My initial reaction to an attempt to clean up a whole sea was total skepticism, how can you clean up thousands of square miles of sea? Well the effort was not to clean up the whole sea, but to clean up the coastal waters. I am happy to report that the effort worked. Twenty years ago I would find lots of flotsom and jetsom when walking along the water's edge. At times the sea itself was clogged with sea nettles who are a sure sign of sewer tainted water. Now the water's edge is clear of all trash and the sea nettles are a rare sight.

My thoughts about the environment also brought to mind another instance in which I was a direct participant. While running a public relations company in Turkey two of my people, an American expert in public relations provided by the US side of the joint venture and a young Turkish woman recently graduated from Ankara's Middle East Technical Institute, came to me to present a proposal for clients. They explained that a group of Turkish companies was worried by threatned new government plans to impose high taxes on plastic bottles that were causing a "solid waste problem."

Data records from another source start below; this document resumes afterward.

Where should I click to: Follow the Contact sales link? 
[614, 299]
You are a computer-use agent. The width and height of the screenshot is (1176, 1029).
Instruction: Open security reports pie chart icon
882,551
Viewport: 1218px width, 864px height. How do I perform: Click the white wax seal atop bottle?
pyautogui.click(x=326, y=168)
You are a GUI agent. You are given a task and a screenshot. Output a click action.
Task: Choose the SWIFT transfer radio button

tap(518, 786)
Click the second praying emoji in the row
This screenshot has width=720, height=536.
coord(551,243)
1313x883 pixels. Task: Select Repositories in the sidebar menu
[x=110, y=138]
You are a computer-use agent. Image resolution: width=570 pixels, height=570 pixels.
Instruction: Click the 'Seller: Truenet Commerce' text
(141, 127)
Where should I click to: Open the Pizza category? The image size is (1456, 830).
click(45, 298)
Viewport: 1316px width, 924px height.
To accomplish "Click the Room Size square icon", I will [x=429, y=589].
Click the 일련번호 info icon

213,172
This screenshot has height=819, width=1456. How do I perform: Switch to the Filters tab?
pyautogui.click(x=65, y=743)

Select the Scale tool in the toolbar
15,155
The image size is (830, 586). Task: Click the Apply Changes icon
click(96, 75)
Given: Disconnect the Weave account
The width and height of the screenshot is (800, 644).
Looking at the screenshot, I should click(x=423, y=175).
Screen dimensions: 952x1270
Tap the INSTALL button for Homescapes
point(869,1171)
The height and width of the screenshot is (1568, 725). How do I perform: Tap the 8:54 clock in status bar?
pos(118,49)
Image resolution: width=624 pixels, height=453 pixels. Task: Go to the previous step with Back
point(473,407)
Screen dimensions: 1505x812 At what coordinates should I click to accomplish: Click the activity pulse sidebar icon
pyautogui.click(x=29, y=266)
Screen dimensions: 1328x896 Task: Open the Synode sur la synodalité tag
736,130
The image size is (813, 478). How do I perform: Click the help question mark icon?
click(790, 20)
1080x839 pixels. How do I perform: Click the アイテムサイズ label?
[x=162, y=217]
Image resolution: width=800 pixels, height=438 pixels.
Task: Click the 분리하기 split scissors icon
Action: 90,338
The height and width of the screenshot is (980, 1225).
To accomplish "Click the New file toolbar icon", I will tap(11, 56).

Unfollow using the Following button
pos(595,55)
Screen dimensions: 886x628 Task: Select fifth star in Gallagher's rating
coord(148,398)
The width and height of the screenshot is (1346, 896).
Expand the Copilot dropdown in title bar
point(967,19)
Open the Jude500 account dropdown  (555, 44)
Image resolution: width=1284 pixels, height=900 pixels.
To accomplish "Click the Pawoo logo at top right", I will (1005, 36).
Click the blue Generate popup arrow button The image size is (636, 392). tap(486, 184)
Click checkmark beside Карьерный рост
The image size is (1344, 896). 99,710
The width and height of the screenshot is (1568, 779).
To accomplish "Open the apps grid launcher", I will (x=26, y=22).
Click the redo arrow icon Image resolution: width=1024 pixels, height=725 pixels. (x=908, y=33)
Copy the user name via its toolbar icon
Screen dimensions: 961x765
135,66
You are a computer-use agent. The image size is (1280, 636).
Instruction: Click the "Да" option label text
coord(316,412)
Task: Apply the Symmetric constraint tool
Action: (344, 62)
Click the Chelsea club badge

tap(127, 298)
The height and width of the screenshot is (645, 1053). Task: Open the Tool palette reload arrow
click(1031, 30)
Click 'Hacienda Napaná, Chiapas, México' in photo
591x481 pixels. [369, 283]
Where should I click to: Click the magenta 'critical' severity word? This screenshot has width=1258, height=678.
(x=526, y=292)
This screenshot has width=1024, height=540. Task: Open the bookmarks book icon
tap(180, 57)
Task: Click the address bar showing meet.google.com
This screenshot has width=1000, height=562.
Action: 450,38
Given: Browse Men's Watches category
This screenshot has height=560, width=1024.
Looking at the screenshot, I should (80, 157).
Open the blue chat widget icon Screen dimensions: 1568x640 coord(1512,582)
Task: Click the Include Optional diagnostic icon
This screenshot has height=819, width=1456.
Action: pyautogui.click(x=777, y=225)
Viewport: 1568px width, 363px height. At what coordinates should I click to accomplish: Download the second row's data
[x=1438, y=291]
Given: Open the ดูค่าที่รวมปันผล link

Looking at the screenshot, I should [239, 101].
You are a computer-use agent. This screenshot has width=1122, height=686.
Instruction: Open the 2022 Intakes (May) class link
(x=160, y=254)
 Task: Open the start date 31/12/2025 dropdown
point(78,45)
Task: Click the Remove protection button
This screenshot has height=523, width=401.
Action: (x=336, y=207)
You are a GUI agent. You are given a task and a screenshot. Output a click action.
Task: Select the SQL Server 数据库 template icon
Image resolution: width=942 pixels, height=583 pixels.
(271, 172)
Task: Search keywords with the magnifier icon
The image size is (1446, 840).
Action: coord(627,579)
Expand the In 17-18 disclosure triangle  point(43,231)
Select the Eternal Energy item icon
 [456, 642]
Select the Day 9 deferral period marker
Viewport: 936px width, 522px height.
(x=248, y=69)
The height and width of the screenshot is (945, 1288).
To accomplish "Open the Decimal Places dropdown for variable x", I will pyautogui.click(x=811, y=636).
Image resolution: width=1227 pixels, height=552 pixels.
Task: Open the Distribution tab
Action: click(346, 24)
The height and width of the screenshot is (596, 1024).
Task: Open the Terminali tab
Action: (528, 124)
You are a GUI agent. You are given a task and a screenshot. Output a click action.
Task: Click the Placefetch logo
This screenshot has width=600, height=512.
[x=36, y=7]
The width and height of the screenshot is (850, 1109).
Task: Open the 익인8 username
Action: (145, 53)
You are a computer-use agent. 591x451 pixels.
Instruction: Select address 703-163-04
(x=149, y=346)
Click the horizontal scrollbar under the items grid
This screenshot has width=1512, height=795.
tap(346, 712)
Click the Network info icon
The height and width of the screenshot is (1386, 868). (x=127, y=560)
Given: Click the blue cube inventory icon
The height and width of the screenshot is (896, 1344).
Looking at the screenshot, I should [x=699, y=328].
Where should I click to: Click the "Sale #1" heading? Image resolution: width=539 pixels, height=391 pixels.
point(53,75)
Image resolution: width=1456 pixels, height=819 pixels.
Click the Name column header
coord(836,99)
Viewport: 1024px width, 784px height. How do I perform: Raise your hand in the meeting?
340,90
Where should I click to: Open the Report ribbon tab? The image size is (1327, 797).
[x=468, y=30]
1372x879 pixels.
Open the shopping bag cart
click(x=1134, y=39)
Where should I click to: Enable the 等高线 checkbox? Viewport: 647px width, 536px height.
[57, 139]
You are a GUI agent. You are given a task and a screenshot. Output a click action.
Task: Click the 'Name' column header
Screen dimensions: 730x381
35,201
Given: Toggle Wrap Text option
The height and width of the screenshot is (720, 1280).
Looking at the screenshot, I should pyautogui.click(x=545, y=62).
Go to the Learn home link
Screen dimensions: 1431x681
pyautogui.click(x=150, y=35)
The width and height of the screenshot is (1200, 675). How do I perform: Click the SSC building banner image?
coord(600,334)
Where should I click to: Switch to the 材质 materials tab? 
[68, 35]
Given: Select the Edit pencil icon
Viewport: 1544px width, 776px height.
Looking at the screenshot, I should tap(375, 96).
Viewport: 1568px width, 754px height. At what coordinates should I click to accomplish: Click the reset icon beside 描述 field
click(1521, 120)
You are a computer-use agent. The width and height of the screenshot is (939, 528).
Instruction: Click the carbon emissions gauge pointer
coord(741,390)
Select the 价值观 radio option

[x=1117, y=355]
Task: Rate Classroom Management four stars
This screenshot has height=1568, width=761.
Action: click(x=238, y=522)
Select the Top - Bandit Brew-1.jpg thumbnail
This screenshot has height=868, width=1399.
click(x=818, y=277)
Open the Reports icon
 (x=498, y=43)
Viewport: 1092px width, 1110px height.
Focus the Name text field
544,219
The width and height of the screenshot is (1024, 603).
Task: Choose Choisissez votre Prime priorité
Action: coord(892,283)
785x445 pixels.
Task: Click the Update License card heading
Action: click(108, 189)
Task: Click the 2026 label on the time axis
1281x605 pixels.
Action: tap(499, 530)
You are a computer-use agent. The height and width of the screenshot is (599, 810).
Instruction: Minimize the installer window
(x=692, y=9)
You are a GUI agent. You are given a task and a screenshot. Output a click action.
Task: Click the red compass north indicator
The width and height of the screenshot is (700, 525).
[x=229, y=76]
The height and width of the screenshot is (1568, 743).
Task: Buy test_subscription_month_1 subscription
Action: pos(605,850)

My immediate reply was to say that Turkey was too poor to have enough such bottles to be of major concern and that there were plenty of sink holes throughout the country where they could be disposed.

I then looked at the details of the situation. I found that the problem was specific to one town in Turkey, Bodrum, a seaside town known in ancient times as Halicarnassus, the home of Herodotus, the universally acclaimed "Father of History." The town was also the site of one of the Seven Wonders of the Ancient World, the tomb of King Mausolus which gave the world the word, Mausoleum. The Mausoleum is long gone but you can see a full scale reproduction in New York City, General Grant's Tomb looking over the Hudson River. It is also the largest tomb in the USA.

But I digress. By 1990 Bodrum had become a popular seaside resort for foreign visitors and Turks with the foreigners staying in the newly built hotels and the Turks spending the summers at their phalanxes of new cookie cutter "villas." In season the town was chock a block with tourists.

Bodrum has a climate like that of Southern California, it never rains but when it does, "it pours, man it pours." These periodic floods served to sweep the town clean of all debris and trash carrying it out to the Mediterranean Sea. This should have been the end of the story but a popular treat for visitors to Bodrum was to take trips in glass bottom boats from which they could see the remains of sunken ancient Greek ships that were the backbone of Greece's commerce based economy.

Imagine looking through a boat bottom to see 2500 year old wrecks resting on the sea floor. And see those ancient amphoras that held wine and olive oil. And see those plastic bottles emblazoned with Hassan's Bleach, Hikmet's Detergent and Coca Cola. What, how did these modern bottles wind up among the amphoras of the sunken wrecked ships? Well the rains washed the bottles out to sea where they filled with water and sunk to the bottom with many falling among the wrecks.

Eureka I said, we are not dealing with trash pollution but "visual pollution." All that had to be done was to keep the bottles from being washed out to sea and spoiling the sight of ancient ships on the sea floor. We devised a PR campaign featuring bottle collection centers where people could bring their plastic bottles to be properly disposed of. The centers also took in glass bottles and other refuse since all was subsequently dumped into the sink holes. It worked.

These personal experiences with enviornmental concern led me to a clear realization, action to save the environment comes when problems threaten your pocketbook. I fear that President Obama will not have much luck with his environmental plans until he can show clear damage being done to our economy. It is no accident that he has linked the two. But he must make the link clear and urgent.